Putting Clients with Asperger’s Syndrome on the Path to Success

How Adding Brain Science to Therapy Normalizes Living with Asperger's

Putting Clients with Asperger’s Syndrome on the Path to Success

Looking disheveled and wearing shoes without socks, 25-year-old Steven is brought to their family session by his parents, who are deeply worried about his “his failure to launch.” His father begins by describing him as a loner who’s far more interested in computer games than people. Apparently, he hangs around his parents’ house wearing the same T-shirt every day, staying up to the early hours watching his Three Stooges video collection. He’s recently flunked out of college, doesn’t have a single friend, has no plans for the future, and seems to have no sense of urgency or concern about his life. Diagnosed with ADHD in school, he never really fit in socially as a child—he’s always seemed odd to others, preferring to play alone.

For most of us, trying to get other people to like and care about us is an inherent psychological instinct that’s hardwired. This isn’t the case with people like Steven and others who suffer from Asperger’s syndrome (AS). The world of social expectation has only a remote significance in Steven’s life. This is readily visible in his dress and preference for his own company.

In typical referral cases in which AS is suspected, I meet first with the young adult or adolescent, and then have a session with the parents to assess their perspective and the student’s history. In the individual session, I often raise issues that enable me to assess and motivate the client. In my first individual session with him, I ask Steven about his interests “Trains, and especially train timetables and routes,” he says, suddenly coming to life. He begins asking me what I know about trains and what trains I’ve traveled on in Europe (I’m from England), talking now like an excited young child showing off a new toy.

Adults with AS often behave as if they were confused actors walking onto a stage and being the only ones who don’t know the lines or the plot. Worse still, their ability to fake it—to just pick up the emotional tenor of others—is severely limited by their concrete, inflexible thinking style. People with AS aren’t able to shift their attention easily or adapt to changing circumstances. Unexpected departures from routine can throw them into complete catatonia.

I eventually begin my treatment with Steven by discussing the strengths and challenges of AS, describing it as an extreme learning style. I offer some basic information about the nature of Asperger’s syndrome, including demographic studies that suggest an incidence of at least 1 in 200 people, with 90 percent of these being males. In lay language, I explain that the condition appears to stem from a lack of neural integration, rather than from discrete neurological impairments. As a result, children with Asperger’s typically have normal language and intelligence. In fact, problems often become evident only later in their development, and many individuals reach adulthood without diagnosis.

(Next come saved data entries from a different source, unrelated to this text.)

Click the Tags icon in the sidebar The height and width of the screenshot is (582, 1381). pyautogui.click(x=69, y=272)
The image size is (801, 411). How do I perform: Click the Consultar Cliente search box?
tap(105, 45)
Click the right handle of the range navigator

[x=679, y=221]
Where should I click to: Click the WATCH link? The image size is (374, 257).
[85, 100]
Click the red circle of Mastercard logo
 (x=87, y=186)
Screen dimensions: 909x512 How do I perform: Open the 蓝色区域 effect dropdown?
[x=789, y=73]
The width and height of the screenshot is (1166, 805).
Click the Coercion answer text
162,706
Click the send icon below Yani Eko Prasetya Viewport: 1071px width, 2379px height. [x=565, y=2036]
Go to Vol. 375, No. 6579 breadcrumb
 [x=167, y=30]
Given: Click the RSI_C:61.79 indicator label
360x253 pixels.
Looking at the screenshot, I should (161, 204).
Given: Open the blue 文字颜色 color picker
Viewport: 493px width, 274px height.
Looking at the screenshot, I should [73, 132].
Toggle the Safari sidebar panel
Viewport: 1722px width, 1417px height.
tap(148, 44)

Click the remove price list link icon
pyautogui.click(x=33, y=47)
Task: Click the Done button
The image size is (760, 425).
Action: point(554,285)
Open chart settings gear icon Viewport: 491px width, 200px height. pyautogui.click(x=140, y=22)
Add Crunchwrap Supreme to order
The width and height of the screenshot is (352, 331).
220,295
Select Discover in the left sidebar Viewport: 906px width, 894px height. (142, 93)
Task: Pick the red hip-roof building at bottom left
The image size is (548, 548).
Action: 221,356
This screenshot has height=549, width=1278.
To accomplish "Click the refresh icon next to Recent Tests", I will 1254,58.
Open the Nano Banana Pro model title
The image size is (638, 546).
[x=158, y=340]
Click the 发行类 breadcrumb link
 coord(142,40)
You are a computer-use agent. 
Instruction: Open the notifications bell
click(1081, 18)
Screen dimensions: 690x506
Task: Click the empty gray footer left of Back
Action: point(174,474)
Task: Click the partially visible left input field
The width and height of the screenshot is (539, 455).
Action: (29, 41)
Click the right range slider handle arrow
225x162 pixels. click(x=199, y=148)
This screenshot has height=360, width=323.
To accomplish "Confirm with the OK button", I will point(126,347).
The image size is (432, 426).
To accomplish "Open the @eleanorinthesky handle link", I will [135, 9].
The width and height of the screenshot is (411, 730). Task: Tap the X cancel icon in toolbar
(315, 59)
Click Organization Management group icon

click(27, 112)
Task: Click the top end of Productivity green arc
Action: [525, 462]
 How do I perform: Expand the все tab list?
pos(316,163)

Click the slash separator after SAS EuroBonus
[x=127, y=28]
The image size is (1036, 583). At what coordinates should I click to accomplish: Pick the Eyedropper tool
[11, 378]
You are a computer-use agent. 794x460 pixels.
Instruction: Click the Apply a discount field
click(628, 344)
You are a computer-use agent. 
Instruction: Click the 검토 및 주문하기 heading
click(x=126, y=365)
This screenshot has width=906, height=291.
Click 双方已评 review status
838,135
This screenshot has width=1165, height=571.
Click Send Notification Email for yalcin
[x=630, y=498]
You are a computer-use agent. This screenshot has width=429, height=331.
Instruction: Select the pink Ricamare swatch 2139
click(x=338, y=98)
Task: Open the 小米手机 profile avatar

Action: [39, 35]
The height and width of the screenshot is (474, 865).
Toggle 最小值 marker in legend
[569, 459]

I also meet separately with Steven’s anxious and exhausted parents and follow these separate sessions with a conjoint family summing-up session. When I explain that Asperger’s is a neurobiological condition that isn’t a result of poor parenting, his parents are profoundly relieved to hear that the cause of their struggle over all these years has a name and that their concerns and exhaustion are shared by many parents in their situation. Then tears of relief and sadness start to flow. These moments with parents are among my most touching experiences as a psychologist, since I identify with the emotional toll of raising a socially confused and often rejected child.

In AS there’s usually an extremely dominant, analytic, left- hemispheric bias, which leads to seeing the world as isolated elements without context. Adults with AS feel they need every piece of information before being able to make any decision and are unable to discriminate between the essential and the nonessential. One of my initial goals in therapy is to provide clients with an awareness of this bigger picture, helping them realize the role their brain plays in their everyday practical and social understanding. With both the client and the family, I go over in detail the problems related to empathy, communication, and executive skills typically experienced by clients with Asperger’s.

Treating the Individual

Therapy with AS is a step-by-step process of skill training, life planning, and helping clients integrate their unusual and obsessive talents into a productive life. With Steven, our time was balanced between working on specific behavioral goals (i.e., improving his sleep schedule) and the more complex process of social skill training and enhancing communication awareness.

With my support, he joined a train club not too far from his home. Although this provided him with the beginnings of a motivating social experience rooted in his interest, he needed repeated prompting to attend the meetings. AS clients typically exhibit symptoms of social avoidance and must be encouraged to increase social interactions gradually.

Steven is now attending a community college and is making slow but consistent progress toward a degree in computer science. An early focus for us was basic social skills. We practiced social presentation and nonverbal communication every week. We’d role-play situations and, as homework, I asked him to act out certain scenarios in his room and practice expressing specific emotions.

Steven has become more aware of his body language and now participates in an acting club on campus, actually preferring this over the train club. He’s also grasped the idea that one doesn’t have to express one’s opinion in every situation. The fruits of this work are reflected in Steven’s reports of moments of social success and enjoyment. I plan on seeing him for at least another year, with the goal of gradually spacing our sessions more.

 

Richard Howlin

Richard Howlin, PhD, is a clinical developmental psychologist and director of the Chelsea Center for Asperger Syndrome in Chelsea, Michigan.